Lynn D. Morrissey says
Thanks, Glynn. As a native St. Louisan (must I say how long I’ve lived here?), I was but vaguely aware of the TS Eliot connection, and you’re right: We don’t pay much attention to him (to our chagrin). What a fascinating history, and it proves that our past informs our present. I think I will look up that house in the CWE. And thank you for the other historical information, like the MICDS-and-Wash U connections. And I thought that the latter was named after our first president. My ignorance is really showing here. I think I will get a book of Eliot’s poetry. It’s wonderful. Thanks so much for a walk down memory lane, what’s left of it. It’s a shame that the original house no longer exists.
Lynn
Glynn says
Lynn, there’s little of what Eliot they boy knew that remains — although he was familiar with what was then the “new” Union Station, the fountain across from it and some of the houses that still exist.His parents moved to Westminster Place when he was 16 — about the time of the 1904 World’s Fair.
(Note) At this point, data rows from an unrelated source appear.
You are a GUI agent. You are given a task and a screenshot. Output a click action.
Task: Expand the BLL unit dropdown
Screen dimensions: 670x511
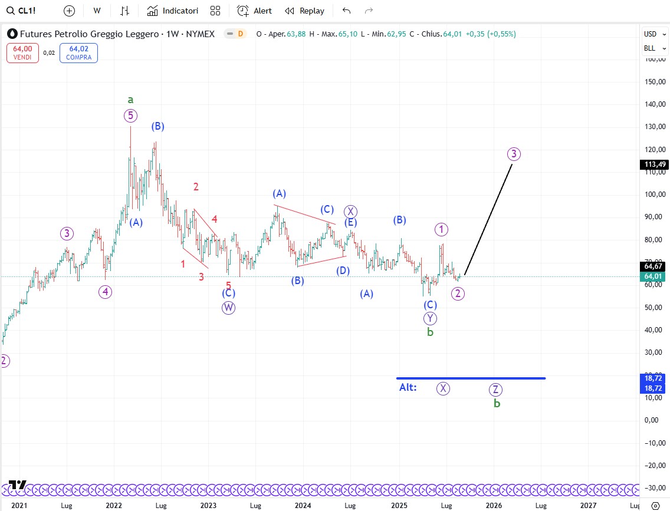(655, 48)
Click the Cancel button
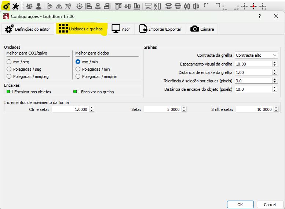 [x=270, y=204]

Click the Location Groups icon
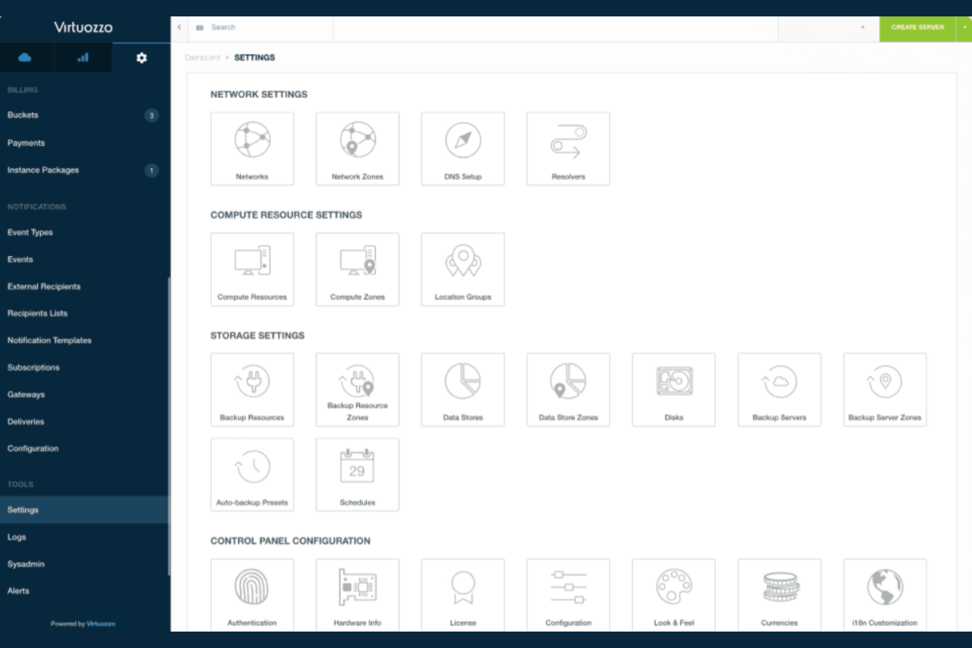pos(462,269)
Thanks for reading, and for the comment!
Sandra Heska King says
You *know* I love this!
As an aside, we took a trip down memory lane a few years back. What used to be my mom’s childhood home is the parking lot to a funeral home.
Glynn says
Sandra, what was my first home in New Orleans is now the parking lot of a drugstore, so I emphathize with you (and Eliot). Thanks for reading the article!
Lynn D. Morrissey says
Sigh . . . Sandy. My childhood home exists, and when my husband was a housing inspector it came up on his schedule. So, promising not to open my mouth, he took me through it. What a joy. Sadly, Sheridan’s childhood home has already been razed. My your memories will never be razed, I’m sure.
Denise Frame Harlan says
This is so fun! Eliot spent his summers in Gloucester MA, and I have also looked for traces of Eliot in Cape Ann. I can see The Lady on the promontory, which is Our Lady of Good Voyage, and I can see The Dry Salvages (visible from the shore). His summer home will become a museum/literary center in the next few years. This is great news, since none of the tourist literature covers Eliot, here.
Matt Mehan says
Thank you for this. I’m doing a poetry book tour in St. Louis, and this was both somewhat sad and very helpful. I’m tempted to do a book signing in front of that Wasteland! A great image of rebuilding America’s love of poetry! No place to go but up!
Glynn says
There’s a building next to the parking lot that was there when Eliot’s house was. You can see it in a couple of the photos above. But it might be a cool idea (on a cool day; you wouldn’t want to do it in the summer) for a book tour.
Jimmy Powell says
Nice article, I purchased the five story which was built by Henry in response to the worlds fair to put the Wash U dental school in to in 1902. TS was born in the house next-door as you mentioned but the foundations and some of the walls are still here underneath the “candy” building. The plaque in the sidewalk is a spot it is based on the old addresses not the actual lot numbers. I believe there is the actual door way as part of there house opening to a brick Alley in between five story in their house. I’ve done all the research on the plot numbers if you’re interested. Im making some type of marquee on the door or wall someday.
Glynn says
It’s fascinating that walls, a door, and foundations may still be there. This sounds like a poem Eliot would write.